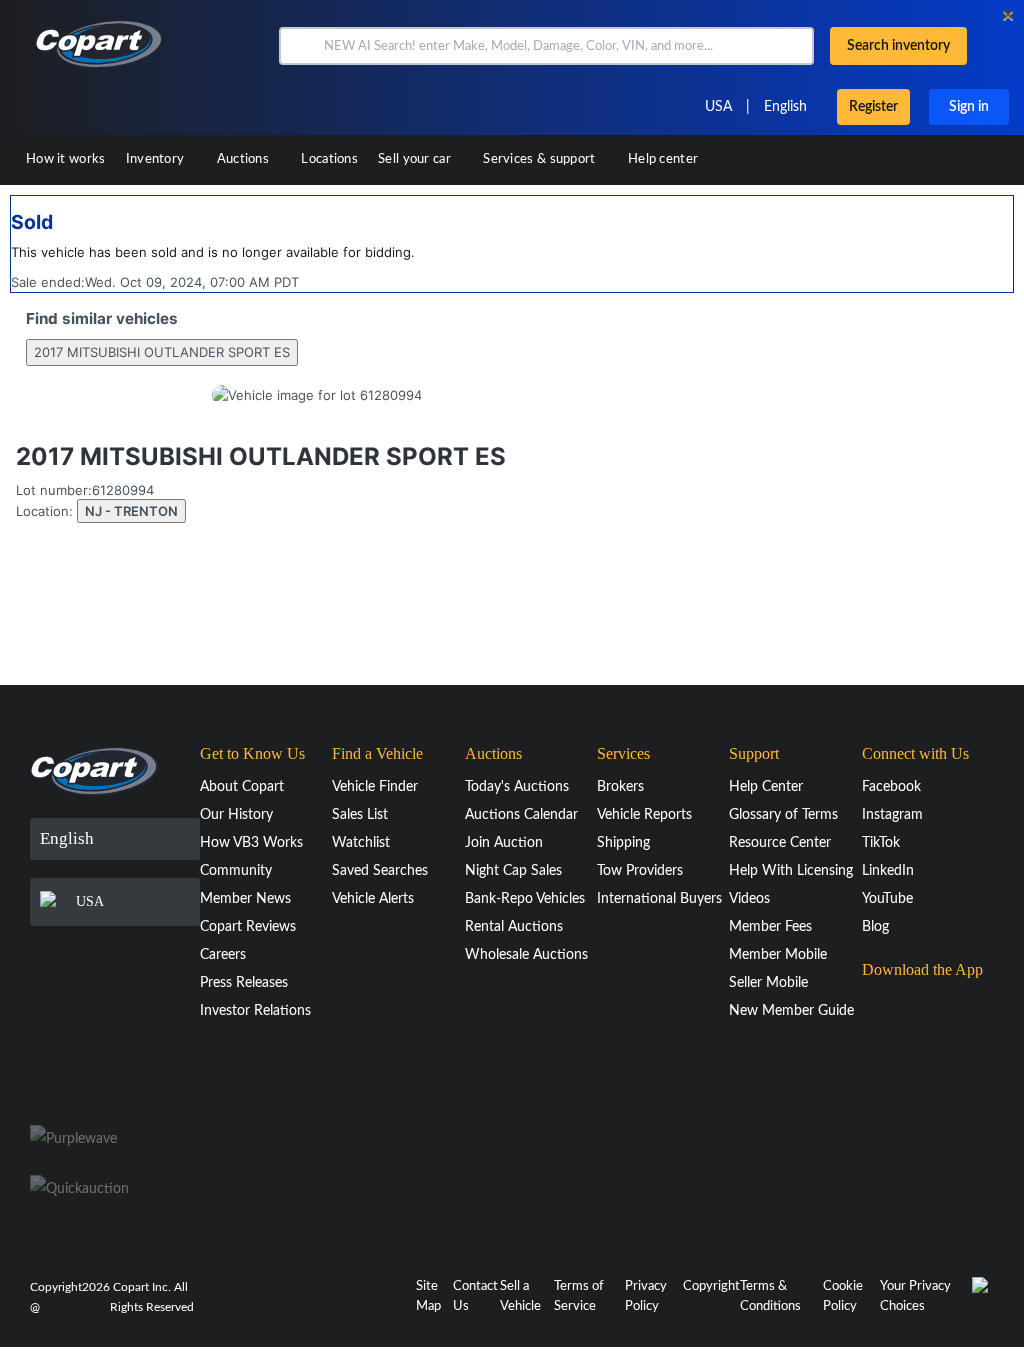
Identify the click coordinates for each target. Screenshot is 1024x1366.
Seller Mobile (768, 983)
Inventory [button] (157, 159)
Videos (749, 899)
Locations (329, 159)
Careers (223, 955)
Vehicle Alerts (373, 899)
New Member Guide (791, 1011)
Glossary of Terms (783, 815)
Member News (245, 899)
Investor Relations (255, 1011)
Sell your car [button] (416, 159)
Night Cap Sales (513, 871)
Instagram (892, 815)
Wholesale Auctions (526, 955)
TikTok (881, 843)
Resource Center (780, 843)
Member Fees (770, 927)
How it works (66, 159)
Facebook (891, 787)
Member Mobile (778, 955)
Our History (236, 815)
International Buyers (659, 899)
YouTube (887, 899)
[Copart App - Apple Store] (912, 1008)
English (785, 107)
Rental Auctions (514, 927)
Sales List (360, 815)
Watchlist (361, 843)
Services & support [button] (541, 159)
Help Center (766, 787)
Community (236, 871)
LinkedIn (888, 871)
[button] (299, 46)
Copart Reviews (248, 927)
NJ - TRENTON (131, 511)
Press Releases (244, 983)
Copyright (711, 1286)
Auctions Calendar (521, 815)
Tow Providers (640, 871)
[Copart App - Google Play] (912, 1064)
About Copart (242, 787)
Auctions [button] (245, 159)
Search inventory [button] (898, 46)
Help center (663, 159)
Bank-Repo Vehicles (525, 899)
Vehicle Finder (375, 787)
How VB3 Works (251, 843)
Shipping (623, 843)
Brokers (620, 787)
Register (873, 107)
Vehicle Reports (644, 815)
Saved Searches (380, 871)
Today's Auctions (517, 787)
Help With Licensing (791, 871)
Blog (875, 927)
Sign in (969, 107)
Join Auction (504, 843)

━━━━━━━━━━━━━━━━

▶ **TRY IT**
Your copy should match the entries above exactly and contain no pictures.

▶ **ANSWER SECTION**
Identify the click coordinates for each target. Screenshot is 1024x1366.
Seller Mobile (768, 983)
Inventory [button] (157, 159)
Videos (749, 899)
Locations (329, 159)
Careers (223, 955)
Vehicle Alerts (373, 899)
New Member Guide (791, 1011)
Glossary of Terms (783, 815)
Member News (245, 899)
Investor Relations (255, 1011)
Sell your car [button] (416, 159)
Night Cap Sales (513, 871)
Instagram (892, 815)
Wholesale Auctions (526, 955)
TikTok (881, 843)
Resource Center (780, 843)
Member Fees (770, 927)
How it works (66, 159)
Facebook (891, 787)
Member Mobile (778, 955)
Our History (236, 815)
International Buyers (659, 899)
YouTube (887, 899)
[Copart App - Apple Store] (912, 1008)
English (785, 107)
Rental Auctions (514, 927)
Sales List (360, 815)
Watchlist (361, 843)
Services & support [button] (541, 159)
Help Center (766, 787)
Community (236, 871)
LinkedIn (888, 871)
[button] (299, 46)
Copart Reviews (248, 927)
NJ - TRENTON (131, 511)
Press Releases (244, 983)
Copyright (711, 1286)
Auctions Calendar (521, 815)
Tow Providers (640, 871)
[Copart App - Google Play] (912, 1064)
About Copart (242, 787)
Auctions [button] (245, 159)
Search inventory [button] (898, 46)
Help center (663, 159)
Bank-Repo Vehicles (525, 899)
Vehicle Finder (375, 787)
How VB3 Works (251, 843)
Shipping (623, 843)
Brokers (620, 787)
Register (873, 107)
Vehicle Reports (644, 815)
Saved Searches (380, 871)
Today's Auctions (517, 787)
Help With Licensing (791, 871)
Blog (875, 927)
Sign in (969, 107)
Join Auction (504, 843)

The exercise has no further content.